Cómo se verificó el acto, no os lo voy a decir. Sabed únicamente que cuando el agua sacramental cayó sobre la estatua, la sal se disolvió lentamente, y a los ojos del solitario apareció una mujer, vieja como la eternidad, envuelta en andrajos terribles, de una lividez de ceniza, flaca y temblorosa, llena de siglos. El monje que había visto al demonio sin miedo, sintió el pavor de aquella aparición. Era el pueblo réprobo lo que se levantaba en ella. ¡Esos ojos vieron la combustión de los azufres llovidos por la cólera divina sobre la ignominia de las ciudades; esos andrajos estaban tejidos con el pelo de los camellos de Lot; esos pies hollaron las cenizas del incendio del Eterno! Y la espantosa mujer le habló con su voz antigua. Ya no recordaba nada. Sólo una vaga visión del incendio, una sensación tenebrosa despertada a la vista de aquel mar. Su alma estaba vestida de confusión. Había dormido mucho, un sueño negro como el sepulcro. Sufría sin saber por qué, en aquella sumersión de pesadilla. Ese monje acababa de salvarla. Lo sentía. Era lo único claro en su visión reciente. Y el mar... el incendio... la catástrofe... las ciudades ardidas... todo aquello se desvanecía en una clarividente visión de muerte. Iba a morir. Estaba salvada, pues. ¡Y era el monje quien la había salvado! Sosistrato temblaba, formidable. Una llama roja incendiaba sus pupilas. El pasado acababa de desvanecerse en él, como si el viento de fuego hubiera barrido su alma. Y sólo este convencimiento ocupaba su conciencia: ¡la mujer de Lot estaba allí! El sol descendía hacia las montañas. Púrpuras de incendio manchaban el horizonte. Los días trágicos revivían en aquel aparato de llamaradas. Era como una resurrección del castigo, reflejándose por segunda vez sobre las aguas del lago amargo. Sosistrato acababa de retroceder en los siglos. Recordaba. Había sido actor en la catástrofe. Y esa mujer... ¡esa mujer le era conocida!
Entonces un ansia espantosa le quemó las carnes. Su lengua habló, dirigiéndose a la espectral resucitada:
-Mujer, respóndeme una sola palabra.
-Habla... pregunta...
-¿Responderás?
-Sí, habla; ¡me has salvado!
Los ojos del anacoreta brillaron, como si en ellos se concentrase el resplandor que incendiaba las montañas.
-Mujer, dime qué viste cuando tu rostro se volvió para mirar.
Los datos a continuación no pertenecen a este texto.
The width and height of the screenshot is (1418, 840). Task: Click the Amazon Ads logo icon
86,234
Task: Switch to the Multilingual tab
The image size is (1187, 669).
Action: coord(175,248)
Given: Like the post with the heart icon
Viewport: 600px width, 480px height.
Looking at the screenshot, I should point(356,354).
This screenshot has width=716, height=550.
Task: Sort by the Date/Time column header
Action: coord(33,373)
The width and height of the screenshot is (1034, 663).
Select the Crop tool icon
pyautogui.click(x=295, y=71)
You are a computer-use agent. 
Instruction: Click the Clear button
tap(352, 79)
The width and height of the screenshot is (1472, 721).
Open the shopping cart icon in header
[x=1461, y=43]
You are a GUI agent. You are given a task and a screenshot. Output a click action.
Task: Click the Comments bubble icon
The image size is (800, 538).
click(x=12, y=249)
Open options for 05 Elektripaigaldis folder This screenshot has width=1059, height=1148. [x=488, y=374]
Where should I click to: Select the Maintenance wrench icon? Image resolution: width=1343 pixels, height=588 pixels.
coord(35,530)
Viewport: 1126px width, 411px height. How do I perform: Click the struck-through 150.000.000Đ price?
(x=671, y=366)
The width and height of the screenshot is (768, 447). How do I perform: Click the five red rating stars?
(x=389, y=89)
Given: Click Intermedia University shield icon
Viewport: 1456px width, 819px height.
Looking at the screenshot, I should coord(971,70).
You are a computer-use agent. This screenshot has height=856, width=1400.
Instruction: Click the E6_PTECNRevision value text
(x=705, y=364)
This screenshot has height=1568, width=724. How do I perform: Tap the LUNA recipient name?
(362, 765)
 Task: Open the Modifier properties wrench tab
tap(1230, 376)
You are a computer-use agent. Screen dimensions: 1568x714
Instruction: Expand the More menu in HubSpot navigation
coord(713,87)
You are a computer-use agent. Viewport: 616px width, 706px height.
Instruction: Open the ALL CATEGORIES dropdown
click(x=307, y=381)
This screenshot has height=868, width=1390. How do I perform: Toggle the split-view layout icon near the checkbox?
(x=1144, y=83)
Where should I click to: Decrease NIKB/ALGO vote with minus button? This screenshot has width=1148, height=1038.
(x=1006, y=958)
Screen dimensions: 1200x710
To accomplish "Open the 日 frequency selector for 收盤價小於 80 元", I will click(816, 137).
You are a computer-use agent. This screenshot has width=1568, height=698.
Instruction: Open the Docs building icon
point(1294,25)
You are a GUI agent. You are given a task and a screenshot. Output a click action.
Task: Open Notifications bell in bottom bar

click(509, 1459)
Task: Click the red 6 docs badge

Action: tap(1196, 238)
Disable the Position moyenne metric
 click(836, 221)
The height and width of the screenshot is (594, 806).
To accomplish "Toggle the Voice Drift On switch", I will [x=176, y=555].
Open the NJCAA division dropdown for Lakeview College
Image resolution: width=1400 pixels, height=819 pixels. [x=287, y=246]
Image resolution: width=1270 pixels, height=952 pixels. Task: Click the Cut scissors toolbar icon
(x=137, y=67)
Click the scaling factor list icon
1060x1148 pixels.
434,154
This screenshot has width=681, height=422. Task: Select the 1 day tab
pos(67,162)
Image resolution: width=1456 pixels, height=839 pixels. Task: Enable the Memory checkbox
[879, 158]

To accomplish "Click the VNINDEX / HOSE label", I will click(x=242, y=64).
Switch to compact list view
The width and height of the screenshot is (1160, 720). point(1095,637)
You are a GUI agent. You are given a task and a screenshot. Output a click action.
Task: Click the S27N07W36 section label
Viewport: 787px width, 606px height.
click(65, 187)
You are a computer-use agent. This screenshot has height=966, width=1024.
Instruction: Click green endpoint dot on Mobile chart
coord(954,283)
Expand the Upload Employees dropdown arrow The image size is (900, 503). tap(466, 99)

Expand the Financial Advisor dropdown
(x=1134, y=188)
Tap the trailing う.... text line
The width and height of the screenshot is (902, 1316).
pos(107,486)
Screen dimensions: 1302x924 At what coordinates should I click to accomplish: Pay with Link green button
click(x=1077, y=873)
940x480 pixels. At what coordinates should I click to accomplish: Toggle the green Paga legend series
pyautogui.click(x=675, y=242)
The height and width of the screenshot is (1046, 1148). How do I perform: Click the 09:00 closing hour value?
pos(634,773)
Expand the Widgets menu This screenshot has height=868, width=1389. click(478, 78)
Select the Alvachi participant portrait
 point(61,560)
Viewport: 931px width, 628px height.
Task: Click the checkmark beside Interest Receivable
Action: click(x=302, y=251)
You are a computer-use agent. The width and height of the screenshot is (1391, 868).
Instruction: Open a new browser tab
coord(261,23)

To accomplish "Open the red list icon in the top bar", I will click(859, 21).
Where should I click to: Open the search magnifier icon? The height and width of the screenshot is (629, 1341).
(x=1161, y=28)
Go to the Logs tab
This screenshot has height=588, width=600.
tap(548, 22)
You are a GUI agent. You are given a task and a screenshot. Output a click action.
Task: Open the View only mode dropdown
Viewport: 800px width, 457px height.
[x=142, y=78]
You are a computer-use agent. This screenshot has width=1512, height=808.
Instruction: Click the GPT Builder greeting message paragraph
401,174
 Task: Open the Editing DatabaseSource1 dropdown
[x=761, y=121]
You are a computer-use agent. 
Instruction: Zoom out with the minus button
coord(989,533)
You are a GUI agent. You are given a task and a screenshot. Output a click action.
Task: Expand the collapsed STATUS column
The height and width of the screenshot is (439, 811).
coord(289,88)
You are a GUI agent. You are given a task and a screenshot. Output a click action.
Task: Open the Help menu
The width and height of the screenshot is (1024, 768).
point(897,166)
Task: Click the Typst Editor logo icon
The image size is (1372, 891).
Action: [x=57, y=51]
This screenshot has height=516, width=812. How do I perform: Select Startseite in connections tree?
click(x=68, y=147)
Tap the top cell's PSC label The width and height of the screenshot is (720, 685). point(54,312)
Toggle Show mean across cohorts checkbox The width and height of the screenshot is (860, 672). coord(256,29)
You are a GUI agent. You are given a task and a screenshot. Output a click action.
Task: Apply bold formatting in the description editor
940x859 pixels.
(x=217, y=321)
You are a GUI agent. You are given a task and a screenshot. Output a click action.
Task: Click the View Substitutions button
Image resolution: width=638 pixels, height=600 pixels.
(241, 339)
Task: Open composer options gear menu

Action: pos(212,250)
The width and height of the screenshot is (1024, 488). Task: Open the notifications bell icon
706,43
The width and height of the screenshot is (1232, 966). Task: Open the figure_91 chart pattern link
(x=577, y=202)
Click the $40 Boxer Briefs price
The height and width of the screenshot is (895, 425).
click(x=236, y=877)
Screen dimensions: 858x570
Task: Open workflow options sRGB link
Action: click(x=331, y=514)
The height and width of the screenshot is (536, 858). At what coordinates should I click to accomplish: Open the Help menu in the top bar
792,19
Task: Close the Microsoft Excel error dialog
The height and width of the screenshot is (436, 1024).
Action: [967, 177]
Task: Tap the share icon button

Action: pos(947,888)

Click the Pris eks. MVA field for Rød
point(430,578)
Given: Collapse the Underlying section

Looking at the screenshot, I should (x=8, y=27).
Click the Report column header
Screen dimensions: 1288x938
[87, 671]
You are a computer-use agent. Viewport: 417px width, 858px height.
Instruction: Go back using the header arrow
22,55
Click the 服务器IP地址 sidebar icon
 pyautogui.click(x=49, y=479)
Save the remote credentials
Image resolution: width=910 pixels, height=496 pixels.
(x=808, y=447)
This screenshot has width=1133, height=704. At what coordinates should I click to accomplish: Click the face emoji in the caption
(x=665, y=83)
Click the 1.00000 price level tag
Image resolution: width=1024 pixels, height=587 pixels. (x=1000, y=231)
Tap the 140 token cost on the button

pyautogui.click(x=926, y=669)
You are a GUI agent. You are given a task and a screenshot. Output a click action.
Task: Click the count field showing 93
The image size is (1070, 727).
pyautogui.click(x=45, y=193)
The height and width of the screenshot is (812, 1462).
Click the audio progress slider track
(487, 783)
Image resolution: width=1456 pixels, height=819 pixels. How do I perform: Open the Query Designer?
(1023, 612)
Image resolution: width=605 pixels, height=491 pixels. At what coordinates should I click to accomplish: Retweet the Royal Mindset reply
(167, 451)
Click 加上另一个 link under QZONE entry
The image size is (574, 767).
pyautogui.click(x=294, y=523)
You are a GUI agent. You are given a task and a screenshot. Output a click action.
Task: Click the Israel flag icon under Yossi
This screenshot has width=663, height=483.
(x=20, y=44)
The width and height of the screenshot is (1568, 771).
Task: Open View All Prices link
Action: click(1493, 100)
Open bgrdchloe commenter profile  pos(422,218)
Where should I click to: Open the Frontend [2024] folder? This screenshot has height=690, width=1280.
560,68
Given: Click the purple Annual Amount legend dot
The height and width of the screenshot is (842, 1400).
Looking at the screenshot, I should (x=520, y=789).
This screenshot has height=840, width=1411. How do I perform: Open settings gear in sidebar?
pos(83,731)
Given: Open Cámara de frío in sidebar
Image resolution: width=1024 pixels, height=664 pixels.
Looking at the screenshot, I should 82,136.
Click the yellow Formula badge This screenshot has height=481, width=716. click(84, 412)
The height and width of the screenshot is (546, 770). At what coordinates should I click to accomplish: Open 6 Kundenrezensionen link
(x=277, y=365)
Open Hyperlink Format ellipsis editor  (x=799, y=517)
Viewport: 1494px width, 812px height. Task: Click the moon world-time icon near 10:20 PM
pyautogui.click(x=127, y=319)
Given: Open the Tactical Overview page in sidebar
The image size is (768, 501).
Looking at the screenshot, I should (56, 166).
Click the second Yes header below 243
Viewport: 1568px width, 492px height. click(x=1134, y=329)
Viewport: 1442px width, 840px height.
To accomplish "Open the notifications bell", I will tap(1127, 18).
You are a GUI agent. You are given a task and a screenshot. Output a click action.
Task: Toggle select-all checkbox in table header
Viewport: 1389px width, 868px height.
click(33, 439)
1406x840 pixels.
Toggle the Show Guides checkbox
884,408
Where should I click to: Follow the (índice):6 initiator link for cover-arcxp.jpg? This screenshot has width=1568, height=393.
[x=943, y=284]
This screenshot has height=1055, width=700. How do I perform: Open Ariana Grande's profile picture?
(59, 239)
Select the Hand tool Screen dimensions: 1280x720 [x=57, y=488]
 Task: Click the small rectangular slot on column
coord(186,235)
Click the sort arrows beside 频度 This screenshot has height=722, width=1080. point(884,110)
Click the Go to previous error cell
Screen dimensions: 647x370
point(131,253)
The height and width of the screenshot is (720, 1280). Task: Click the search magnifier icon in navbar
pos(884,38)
Una voz anudada de angustia, le respondió:
-Oh, no... ¡Por Elohim, no quieras saberlo!
-¡Dime qué viste!
-No... no... ¡Sería el abismo!
-Yo quiero el abismo.
-Es la muerte...
-¡Dime qué viste!
-¡No puedo... no quiero!
-Yo te he salvado.
-No... no...
El sol acababa de ponerse.
-¡Habla!
La mujer se aproximó. Su voz parecía cubierta de polvo; se apagaba, se crepusculizaba, agonizando.
-¡Por las cenizas de tus padres!...
-¡Habla!
Entonces aquel espectro aproximó su boca al oído del cenobita, y dijo una palabra. Y Sosistrato, fulminado, anonadado, sin arrojar un grito, cayó muerto. Roguemos a Dios por su alma.